-------- Records supplied

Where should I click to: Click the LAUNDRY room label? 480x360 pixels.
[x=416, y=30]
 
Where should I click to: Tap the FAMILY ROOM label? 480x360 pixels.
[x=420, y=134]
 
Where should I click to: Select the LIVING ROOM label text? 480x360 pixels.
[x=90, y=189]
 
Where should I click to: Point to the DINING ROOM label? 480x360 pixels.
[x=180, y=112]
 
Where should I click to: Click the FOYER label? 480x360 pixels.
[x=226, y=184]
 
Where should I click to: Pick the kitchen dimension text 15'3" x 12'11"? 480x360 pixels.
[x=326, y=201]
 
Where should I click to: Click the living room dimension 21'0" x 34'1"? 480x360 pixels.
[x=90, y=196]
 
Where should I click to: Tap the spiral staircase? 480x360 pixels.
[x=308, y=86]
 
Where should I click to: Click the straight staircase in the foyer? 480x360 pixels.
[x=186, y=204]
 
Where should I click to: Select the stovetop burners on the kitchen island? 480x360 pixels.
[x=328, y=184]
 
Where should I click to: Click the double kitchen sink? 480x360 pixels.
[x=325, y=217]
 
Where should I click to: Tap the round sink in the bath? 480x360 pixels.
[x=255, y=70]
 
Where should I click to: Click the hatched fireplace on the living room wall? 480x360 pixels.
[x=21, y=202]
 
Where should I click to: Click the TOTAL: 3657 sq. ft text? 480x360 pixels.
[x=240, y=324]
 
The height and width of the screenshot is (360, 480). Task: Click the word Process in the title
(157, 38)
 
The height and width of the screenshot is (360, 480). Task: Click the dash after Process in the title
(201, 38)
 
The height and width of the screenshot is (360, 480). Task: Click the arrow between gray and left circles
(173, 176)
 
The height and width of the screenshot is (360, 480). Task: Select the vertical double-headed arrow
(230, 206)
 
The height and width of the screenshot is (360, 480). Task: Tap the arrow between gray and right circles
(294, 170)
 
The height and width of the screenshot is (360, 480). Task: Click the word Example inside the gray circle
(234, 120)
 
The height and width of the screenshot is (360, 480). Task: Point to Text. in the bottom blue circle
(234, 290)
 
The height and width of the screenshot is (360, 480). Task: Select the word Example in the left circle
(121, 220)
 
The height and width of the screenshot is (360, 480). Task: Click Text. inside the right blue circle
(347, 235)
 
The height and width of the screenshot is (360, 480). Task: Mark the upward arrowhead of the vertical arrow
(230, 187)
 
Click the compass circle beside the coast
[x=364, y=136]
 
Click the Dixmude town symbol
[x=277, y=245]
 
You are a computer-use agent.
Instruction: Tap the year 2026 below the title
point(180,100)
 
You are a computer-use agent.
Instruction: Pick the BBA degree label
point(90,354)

----------------

Please rewrite all of the collected data above as a numbered list, with each nonblank line as its own item and every blank line omitted.

1. Where should I click to: Click the LAUNDRY room label? 480x360 pixels.
2. [x=416, y=30]
3. Where should I click to: Tap the FAMILY ROOM label? 480x360 pixels.
4. [x=420, y=134]
5. Where should I click to: Select the LIVING ROOM label text? 480x360 pixels.
6. [x=90, y=189]
7. Where should I click to: Point to the DINING ROOM label? 480x360 pixels.
8. [x=180, y=112]
9. Where should I click to: Click the FOYER label? 480x360 pixels.
10. [x=226, y=184]
11. Where should I click to: Pick the kitchen dimension text 15'3" x 12'11"? 480x360 pixels.
12. [x=326, y=201]
13. Where should I click to: Click the living room dimension 21'0" x 34'1"? 480x360 pixels.
14. [x=90, y=196]
15. Where should I click to: Tap the spiral staircase? 480x360 pixels.
16. [x=308, y=86]
17. Where should I click to: Click the straight staircase in the foyer? 480x360 pixels.
18. [x=186, y=204]
19. Where should I click to: Select the stovetop burners on the kitchen island? 480x360 pixels.
20. [x=328, y=184]
21. Where should I click to: Click the double kitchen sink? 480x360 pixels.
22. [x=325, y=217]
23. Where should I click to: Tap the round sink in the bath? 480x360 pixels.
24. [x=255, y=70]
25. Where should I click to: Click the hatched fireplace on the living room wall? 480x360 pixels.
26. [x=21, y=202]
27. Where should I click to: Click the TOTAL: 3657 sq. ft text? 480x360 pixels.
28. [x=240, y=324]
29. The height and width of the screenshot is (360, 480). Task: Click the word Process in the title
30. (157, 38)
31. The height and width of the screenshot is (360, 480). Task: Click the dash after Process in the title
32. (201, 38)
33. The height and width of the screenshot is (360, 480). Task: Click the arrow between gray and left circles
34. (173, 176)
35. The height and width of the screenshot is (360, 480). Task: Select the vertical double-headed arrow
36. (230, 206)
37. The height and width of the screenshot is (360, 480). Task: Tap the arrow between gray and right circles
38. (294, 170)
39. The height and width of the screenshot is (360, 480). Task: Click the word Example inside the gray circle
40. (234, 120)
41. The height and width of the screenshot is (360, 480). Task: Point to Text. in the bottom blue circle
42. (234, 290)
43. The height and width of the screenshot is (360, 480). Task: Select the word Example in the left circle
44. (121, 220)
45. The height and width of the screenshot is (360, 480). Task: Click Text. inside the right blue circle
46. (347, 235)
47. The height and width of the screenshot is (360, 480). Task: Mark the upward arrowhead of the vertical arrow
48. (230, 187)
49. Click the compass circle beside the coast
50. [x=364, y=136]
51. Click the Dixmude town symbol
52. [x=277, y=245]
53. You are a computer-use agent.
54. Instruction: Tap the year 2026 below the title
55. point(180,100)
56. You are a computer-use agent.
57. Instruction: Pick the BBA degree label
58. point(90,354)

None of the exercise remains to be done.